Given passage -
[Start of section]

Dynamic Nature of CTCF Tandem 11 Zinc Fingers in Multivalent Recognition of DNA As Revealed by NMR Spectroscopy

The 11 zinc fingers (ZFs) of the transcription factor CTCF play a versatile role in the regulation of gene expression. CTCF binds to numerous genomic sites to form chromatin loops and topologically associated domains and thus mediates the 3D architecture of chromatin. Although CTCF inter-ZF plasticity is essential for the recognition of multiple genomic sites, the dynamic nature of its 11 ZFs remains unknown. We assigned the chemical shifts of the CTCF ZFs 1-11 and solved the solution structures of each ZF. NMR backbone dynamics, residual dipolar couplings, and small-angle X-ray scattering experiments suggest a high inter-ZF plasticity of the free-form ZFs 1-11. As exemplified by two different protocadherin DNA sequences, the titration of DNAs to 15N-labeled CTCF ZFs 1-11 enabled systematic mapping of binding of CTCF ZFs to various chromatin sites. Our work paves the way for illustrating the molecular basis of the versatile DNA recognized by CTCF and has interesting implications for its conformational transition during DNA binding.

[End of section]

Data -
[Start of section]

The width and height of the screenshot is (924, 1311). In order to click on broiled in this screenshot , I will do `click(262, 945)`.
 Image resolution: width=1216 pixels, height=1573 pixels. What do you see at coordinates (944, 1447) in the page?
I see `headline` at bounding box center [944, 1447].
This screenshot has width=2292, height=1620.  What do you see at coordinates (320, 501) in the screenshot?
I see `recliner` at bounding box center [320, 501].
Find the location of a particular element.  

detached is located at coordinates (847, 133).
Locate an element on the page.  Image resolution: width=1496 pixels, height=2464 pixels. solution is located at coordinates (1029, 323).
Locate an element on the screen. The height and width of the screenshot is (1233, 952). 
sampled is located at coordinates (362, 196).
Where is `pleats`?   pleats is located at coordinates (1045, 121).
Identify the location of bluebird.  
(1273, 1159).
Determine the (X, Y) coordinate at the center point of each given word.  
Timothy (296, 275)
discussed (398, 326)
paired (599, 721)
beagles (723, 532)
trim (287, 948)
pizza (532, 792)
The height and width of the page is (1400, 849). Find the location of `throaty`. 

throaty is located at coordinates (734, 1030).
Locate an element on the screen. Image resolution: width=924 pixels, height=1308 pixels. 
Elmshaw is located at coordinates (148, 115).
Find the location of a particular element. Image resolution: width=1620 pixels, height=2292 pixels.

[End of section]

Work to be completed - Using the CTCF zinc finger text above, say whether each statement agrees with it. Answer yes or no and quote the deciding words. (a) CTCF has 11 zinc fingers. (b) Before this work, the dynamic nature of the CTCF zinc fingers was already well understood. (c) Two different protocadherin DNA sequences are given as examples of the DNA titrations.

Output for this exercise -
(a) Yes: "The 11 zinc fingers (ZFs) of the transcription factor CTCF"
(b) No: "the dynamic nature of its 11 ZFs remains unknown"
(c) Yes: "As exemplified by two different protocadherin DNA sequences"